Les paradis fiscaux de quelques-uns font l'enfer de tous les autres
Paradise Papers
Une nouvelle fuite de documents ébranle le monde des paradis fiscaux. Plus de 13 millions de dossiers du cabinet international d'avocats Appleby ont été examinés par des centaines de journalistes à travers le monde. Appleby est considéré comme l'un des cabinets fiscaux les plus "professionnels", soucieux de son image et prêt à repousser toujours davantage les frontières de la légalité. Appleby est basé aux Bermudes, mais présent dans une dizaine de paradis fiscaux tels que les îles Vierges britanniques, les îles Caïmans, Guernesey, l'île de Man, Jersey, l’ile Maurice, les Seychelles, Hong Kong ou Shanghai. Pour la première fois, nous disposons ainsi d’un aperçu très large des mécanismes d'optimisation et d'évasion fiscales.

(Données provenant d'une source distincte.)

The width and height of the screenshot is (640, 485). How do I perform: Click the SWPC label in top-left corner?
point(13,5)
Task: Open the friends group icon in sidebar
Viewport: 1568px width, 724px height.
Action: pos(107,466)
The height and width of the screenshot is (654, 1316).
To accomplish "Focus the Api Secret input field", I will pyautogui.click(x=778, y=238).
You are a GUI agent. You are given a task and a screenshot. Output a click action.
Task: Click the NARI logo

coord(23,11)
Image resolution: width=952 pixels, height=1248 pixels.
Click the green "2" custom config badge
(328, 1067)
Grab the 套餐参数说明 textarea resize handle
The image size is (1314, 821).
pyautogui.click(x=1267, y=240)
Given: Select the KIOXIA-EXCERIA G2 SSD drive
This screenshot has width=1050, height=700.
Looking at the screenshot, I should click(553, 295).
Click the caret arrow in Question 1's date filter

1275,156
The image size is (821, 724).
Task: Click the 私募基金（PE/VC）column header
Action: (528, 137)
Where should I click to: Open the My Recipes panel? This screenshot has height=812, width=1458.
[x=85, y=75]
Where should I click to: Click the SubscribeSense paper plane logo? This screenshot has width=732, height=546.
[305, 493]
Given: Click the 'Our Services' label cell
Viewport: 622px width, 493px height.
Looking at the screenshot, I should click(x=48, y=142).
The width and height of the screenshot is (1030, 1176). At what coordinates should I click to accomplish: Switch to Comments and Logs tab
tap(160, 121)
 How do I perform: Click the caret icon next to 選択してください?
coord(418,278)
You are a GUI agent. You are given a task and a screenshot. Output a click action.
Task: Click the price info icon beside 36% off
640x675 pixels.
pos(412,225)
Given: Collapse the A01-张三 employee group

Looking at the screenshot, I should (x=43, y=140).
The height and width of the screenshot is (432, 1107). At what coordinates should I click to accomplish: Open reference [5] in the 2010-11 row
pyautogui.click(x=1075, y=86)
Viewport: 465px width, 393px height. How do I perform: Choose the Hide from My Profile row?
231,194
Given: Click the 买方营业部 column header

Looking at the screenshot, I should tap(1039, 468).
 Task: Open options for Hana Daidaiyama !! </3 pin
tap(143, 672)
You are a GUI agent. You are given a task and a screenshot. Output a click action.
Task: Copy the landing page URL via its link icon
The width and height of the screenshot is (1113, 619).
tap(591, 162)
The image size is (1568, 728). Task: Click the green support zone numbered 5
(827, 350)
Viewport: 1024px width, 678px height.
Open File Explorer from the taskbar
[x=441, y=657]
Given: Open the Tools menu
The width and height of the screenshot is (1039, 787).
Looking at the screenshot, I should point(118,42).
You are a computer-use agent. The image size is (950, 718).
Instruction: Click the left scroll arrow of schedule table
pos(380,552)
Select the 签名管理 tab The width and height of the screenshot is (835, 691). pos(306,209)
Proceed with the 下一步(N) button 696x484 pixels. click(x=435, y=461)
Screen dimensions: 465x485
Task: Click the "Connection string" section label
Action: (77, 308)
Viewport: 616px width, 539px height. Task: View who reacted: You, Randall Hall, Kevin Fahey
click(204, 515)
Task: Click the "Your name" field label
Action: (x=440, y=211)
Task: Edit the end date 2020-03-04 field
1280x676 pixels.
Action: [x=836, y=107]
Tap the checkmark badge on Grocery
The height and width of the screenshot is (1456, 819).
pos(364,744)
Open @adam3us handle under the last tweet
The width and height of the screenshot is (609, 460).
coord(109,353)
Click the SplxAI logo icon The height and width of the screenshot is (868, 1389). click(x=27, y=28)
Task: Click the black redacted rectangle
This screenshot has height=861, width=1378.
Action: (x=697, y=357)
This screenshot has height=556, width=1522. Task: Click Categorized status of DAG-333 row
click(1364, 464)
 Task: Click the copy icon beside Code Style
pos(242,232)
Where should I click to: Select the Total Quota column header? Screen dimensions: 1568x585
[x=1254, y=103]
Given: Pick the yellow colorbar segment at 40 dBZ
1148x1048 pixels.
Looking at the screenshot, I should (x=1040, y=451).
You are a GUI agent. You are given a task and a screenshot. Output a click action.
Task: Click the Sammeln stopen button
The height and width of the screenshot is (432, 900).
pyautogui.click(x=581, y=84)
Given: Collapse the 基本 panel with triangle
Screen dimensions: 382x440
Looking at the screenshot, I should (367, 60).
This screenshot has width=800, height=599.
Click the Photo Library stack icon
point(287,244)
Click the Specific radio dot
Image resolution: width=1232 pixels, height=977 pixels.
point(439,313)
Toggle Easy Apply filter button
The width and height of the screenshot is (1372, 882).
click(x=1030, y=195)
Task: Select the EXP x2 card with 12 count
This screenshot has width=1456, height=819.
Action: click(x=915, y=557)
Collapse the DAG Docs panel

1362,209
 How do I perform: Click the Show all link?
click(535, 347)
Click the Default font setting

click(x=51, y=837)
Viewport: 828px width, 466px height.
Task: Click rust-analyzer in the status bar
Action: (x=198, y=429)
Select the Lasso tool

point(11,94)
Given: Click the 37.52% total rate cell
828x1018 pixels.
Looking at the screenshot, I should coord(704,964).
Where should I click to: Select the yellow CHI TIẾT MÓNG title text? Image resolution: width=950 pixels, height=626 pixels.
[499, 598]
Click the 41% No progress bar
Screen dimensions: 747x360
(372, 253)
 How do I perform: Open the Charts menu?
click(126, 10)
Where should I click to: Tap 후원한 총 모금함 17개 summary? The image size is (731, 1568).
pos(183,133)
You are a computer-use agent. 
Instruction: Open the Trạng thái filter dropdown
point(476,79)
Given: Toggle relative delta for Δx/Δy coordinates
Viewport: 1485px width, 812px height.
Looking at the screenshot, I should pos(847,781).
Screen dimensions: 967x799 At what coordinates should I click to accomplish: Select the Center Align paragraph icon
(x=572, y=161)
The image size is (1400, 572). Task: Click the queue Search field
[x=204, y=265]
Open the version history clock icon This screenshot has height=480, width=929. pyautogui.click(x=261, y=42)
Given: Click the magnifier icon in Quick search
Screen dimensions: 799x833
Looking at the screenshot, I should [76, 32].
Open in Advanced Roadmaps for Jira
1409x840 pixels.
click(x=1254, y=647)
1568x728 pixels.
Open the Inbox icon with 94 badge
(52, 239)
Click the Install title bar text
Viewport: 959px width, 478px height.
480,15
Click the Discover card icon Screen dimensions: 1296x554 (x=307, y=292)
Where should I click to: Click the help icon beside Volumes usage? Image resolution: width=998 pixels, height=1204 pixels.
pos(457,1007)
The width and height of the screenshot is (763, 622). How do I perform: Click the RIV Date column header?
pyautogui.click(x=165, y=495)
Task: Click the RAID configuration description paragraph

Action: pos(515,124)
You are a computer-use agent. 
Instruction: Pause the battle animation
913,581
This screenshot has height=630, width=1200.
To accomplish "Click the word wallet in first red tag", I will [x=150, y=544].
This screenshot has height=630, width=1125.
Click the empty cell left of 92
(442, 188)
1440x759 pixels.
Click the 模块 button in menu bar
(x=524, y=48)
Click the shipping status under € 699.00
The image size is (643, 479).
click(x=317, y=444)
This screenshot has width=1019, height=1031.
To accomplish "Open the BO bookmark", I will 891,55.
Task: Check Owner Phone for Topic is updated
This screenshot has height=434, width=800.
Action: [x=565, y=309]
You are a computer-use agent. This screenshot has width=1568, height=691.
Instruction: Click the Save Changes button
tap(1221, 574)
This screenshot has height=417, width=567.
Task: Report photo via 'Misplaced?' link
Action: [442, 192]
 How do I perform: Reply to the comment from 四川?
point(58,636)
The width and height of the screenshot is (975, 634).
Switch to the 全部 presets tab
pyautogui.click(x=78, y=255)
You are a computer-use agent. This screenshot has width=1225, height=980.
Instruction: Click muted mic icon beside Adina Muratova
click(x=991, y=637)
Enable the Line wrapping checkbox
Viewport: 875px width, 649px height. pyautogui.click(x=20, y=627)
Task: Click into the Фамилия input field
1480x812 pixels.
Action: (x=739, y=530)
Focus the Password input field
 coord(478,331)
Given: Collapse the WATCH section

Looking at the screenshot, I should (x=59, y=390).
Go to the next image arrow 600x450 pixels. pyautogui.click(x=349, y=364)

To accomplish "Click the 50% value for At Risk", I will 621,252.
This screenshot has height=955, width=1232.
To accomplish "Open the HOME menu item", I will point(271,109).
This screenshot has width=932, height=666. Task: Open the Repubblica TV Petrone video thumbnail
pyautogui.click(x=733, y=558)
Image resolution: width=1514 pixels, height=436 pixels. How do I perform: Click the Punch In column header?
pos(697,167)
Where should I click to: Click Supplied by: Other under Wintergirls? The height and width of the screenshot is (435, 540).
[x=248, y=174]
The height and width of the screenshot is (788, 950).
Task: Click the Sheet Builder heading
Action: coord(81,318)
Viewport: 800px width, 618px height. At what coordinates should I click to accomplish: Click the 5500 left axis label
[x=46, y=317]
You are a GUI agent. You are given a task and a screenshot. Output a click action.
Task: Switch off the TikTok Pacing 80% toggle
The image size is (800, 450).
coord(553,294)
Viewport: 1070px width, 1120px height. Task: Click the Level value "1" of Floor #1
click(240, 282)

Eva Joly, eurodéputée Verte et Vice-Présidente de la commission d’enquête sur les Panama Papers du Parlement européen, commente cette dernière grande fuite, les "Paradise Papers":
"Il faut mettre un terme à ce monde d’opacité et de privilèges dans lequel quelques grandes entreprises et riches individus agissent contre le bien commun, en toute impunité. Les « Paradise Papers » mettent en lumière toute la professionnalisation du système mondial d'évasion fiscale. Si tout cela est "légal", alors c'est qu'il faut changer les lois. Nous savons ce qu'il faut faire. Avec de la volonté politique, l'Union européenne, en tant que premier marché mondial, a les moyens de remédier à l'évasion fiscale. Les moyens d'isoler les pays récalcitrants existent : la Commission européenne peut faire une proposition sur la base de l'Article 116 du Traité (pour distorsion de concurrence), permettant ainsi de passer en co-décision avec le Parlement européen et de faire sauter le verrou de l'unanimité au Conseil. Les États qui veulent avancer pourraient aussi envisager de dénoncer les conventions fiscales bilatérales avec les pays mauvais élèves.
Le Royaume-Uni et ses territoires offshores sont au cœur de ce système : c’est l'un des plus grands paradis fiscaux au monde. Il n'est donc pas étonnant qu’au sein de l'UE, le gouvernement britannique ait ralenti la lutte contre l'évasion fiscale et le blanchiment d'argent pendant des années et qu’il s'oppose aujourd’hui à l’élaboration d’une liste noire européenne crédible des paradis fiscaux. L’UE doit se montrer ferme lors des négociations du Brexit : pas d’accès au marché intérieur européen pour le Royaume-Uni s’il continue d’agir comme un paradis fiscal à nos portes !
Les multiples scandales révélés ces dernières années ne doivent pas nous faire baisser les bras. Au contraire, ils ouvrent une fenêtre d'action politique. Les États membres de l'UE doivent en tirer les conséquences au plus vite et enfin adopter les réformes d'harmonisation fiscale et de transparence qui s'imposent. À commencer par une liste européenne de paradis fiscaux crédible et réaliste. Nous avons aussi besoin de davantage de transparence sur la fiscalité des entreprises (publication d'informations pays par pays) et d'une taxation unitaire des multinationales au niveau européen, plutôt que de considérer chaque filiale comme une entité séparée. Ces réformes sont actuellement discutées au niveau européen mais bloquent toujours au niveau des États membres."